NVIDIA Developer Forums

Frozen device, nvidia-smi no response (blocked for more than 120 seconds)

Graphics / Linux Linux

labohemekim May 13, 2020, 8:29am 1

After I ran the train code using more than 1 GPU, nvidi-smi doesn’t show any results.
As I check the syslog, the following message has been shown.

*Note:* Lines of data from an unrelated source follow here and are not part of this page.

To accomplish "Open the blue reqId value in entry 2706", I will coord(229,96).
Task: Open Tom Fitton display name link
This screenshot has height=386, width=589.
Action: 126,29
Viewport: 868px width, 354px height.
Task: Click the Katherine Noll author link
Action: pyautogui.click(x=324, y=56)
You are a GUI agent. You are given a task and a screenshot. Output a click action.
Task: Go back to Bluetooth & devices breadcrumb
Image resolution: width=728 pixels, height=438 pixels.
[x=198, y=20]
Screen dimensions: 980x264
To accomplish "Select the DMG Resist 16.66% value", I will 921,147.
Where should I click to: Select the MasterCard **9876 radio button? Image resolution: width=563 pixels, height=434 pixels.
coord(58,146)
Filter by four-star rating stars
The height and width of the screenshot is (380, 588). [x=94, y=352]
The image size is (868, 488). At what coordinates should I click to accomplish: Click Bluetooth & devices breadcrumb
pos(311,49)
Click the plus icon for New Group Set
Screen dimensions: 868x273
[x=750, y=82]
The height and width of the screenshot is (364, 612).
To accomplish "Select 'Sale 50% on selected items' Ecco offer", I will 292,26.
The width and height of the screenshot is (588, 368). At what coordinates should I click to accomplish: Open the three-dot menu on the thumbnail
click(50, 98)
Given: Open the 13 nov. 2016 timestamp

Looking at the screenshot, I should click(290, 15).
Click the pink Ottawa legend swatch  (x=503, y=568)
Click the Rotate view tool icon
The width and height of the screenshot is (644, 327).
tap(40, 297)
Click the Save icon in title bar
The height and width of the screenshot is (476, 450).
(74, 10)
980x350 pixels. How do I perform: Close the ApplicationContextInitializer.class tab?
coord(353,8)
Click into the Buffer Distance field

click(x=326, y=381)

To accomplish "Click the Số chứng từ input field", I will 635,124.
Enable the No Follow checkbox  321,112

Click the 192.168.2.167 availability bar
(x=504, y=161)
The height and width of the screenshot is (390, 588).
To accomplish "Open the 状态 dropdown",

nvidia-nvlink: IBMNPU: AN interrupt has occurred on NPU device,
…
NVRM: GPU at PCI:xxxxx
Xid xxxx GPU has fallen off the bus
EEH: Frozen PE#0 on PHB#2 detected
…
Notify device drivers to shutdown
EEH: Unable to recover from failure from PHB#2-PE#0

It is okay when I ran a train code using a single gpu with TF.
This happens using more than 1 GPU with pytorch

anyone can suggest solution ?
Nvidia : 440.64.00
cuda 10.2
Tesla P100

generix May 13, 2020, 8:34am 2

XID 79 is most often caused by either overheating or insufficient power supply. Please monitor temperatures, check/reconnect power cords, check/replace psu.

labohemekim May 13, 2020, 8:40am 3

Wow, even though I didn’t put the whole log in details, you suggest the solution.
some of logs details are folloing,
NVRM: Cid (PCI:…) 79, pid, GPU has fallen off the bus…